Building A Market And Testing Viability
Conversely, if an entrepreneur wants to launch a new business with a strategy that is not fully vetted, opting for stealth mode is a safer play. This allows them to test concepts, fine-tune their product offering or marketing strategy, and properly source their target market without calling major attention to any gaps in their plans. Likewise, opting for a stealth startup launch also means a business can quietly pivot without drawing attention to themselves if they find that original plans are not sustainable or market demand dictates that they expand product offerings or target audiences or even adjust their business model.
How To Identify A Stealth Startup
One of the biggest indicators that a startup is in stealth mode is that there’s little verifiable information about the business. Common signs that a startup is in stealth mode include:
- Not issuing a press release
- Sharing limited information on corporate pages or social accounts
- No public push to acquire customers, clients or funding
For example, a stealth startup is unlikely to publicly post a fundraising opportunity on a platform such as AngelList or to launch a crowdfunding campaign for a new to-market product on a site like Kickstarter. Instead, such activities are tightly guarded and managed behind the scenes.
The Cons Of Being A Stealth Startup
As with any choice, there are benefits and risks to launching in stealth mode. And in many cases, the average business will not see significant gains in going this route. Still, it is important to consider both sides to make an informed decision.

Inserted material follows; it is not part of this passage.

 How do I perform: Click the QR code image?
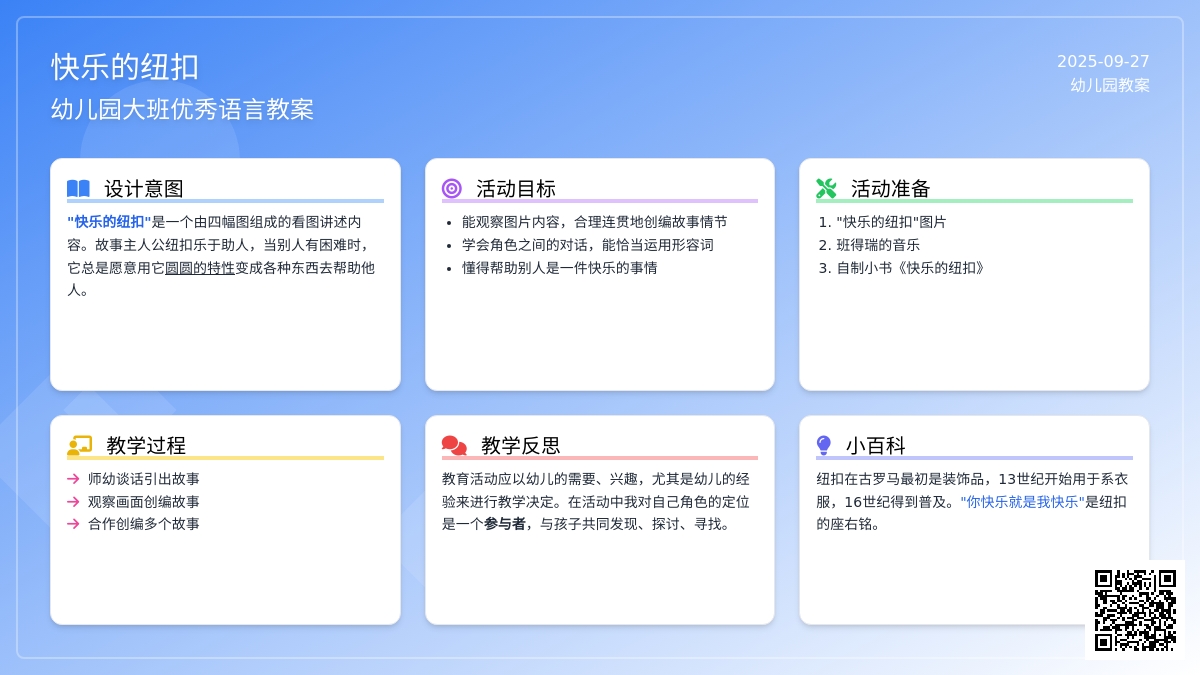click(x=1135, y=610)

Lower Visibility And Consumer Alignment
One of the biggest risks is that being in stealth mode means a startup is flying under the radar and cannot leverage that groundswell of community support that many small businesses benefit from. In short, a stealth-mode business can fall victim to being the best-kept secret. This means it can take longer to get enough relevant feedback from target audiences to create a product that really stands out from the competition. This concern also dovetails into finding the right product or market fit. Without that feedback, an entrepreneur is essentially creating a concept in a silo and hoping that they will land on a solid solution.
Reduced Funding Opportunities
Similarly, entrepreneurs hoping to fund raise may find that it is harder to do so in stealth mode. Some of the most proven methods to gain access to capital, such as joining an accelerator or incubator, or even launching a product via crowdfunding, are not an option when operating as a stealth startup. Likewise, because that business is the world’s best kept secret, randomly sharing details with strangers is frowned upon. As a result, it might be harder to attract investors thanks to the added veil of secrecy.
Even though most stealth startups do not spend years in stealth mode, the time spent under wraps can represent lost revenue and ultimately, profit. Even if a business can secure clients, the potential loss of additional income that would have been earned with a wider audience cannot be fully grasped. Similarly, since fewer people know about the business, it can take longer to grow and ultimately scale the business.
Is A Stealth Startup A Good Idea?
Ultimately, most investors and business experts will agree that choosing to launch in stealth mode is not an option that most startups will need to choose. Unless a business is building a truly unique solution that requires added legal protections, is a legitimate industry disruptor or is at risk of corporate theft from a major player, it is unnecessary and counterproductive to be a stealth startup.
If none of the above applies, back away from stealth mode. Most businesses will benefit most from the freedom that a public launch offers. This includes the option to court media outlets actively, connect with audiences and the freedom to fundraise either with crowdfunding or through investors publicly.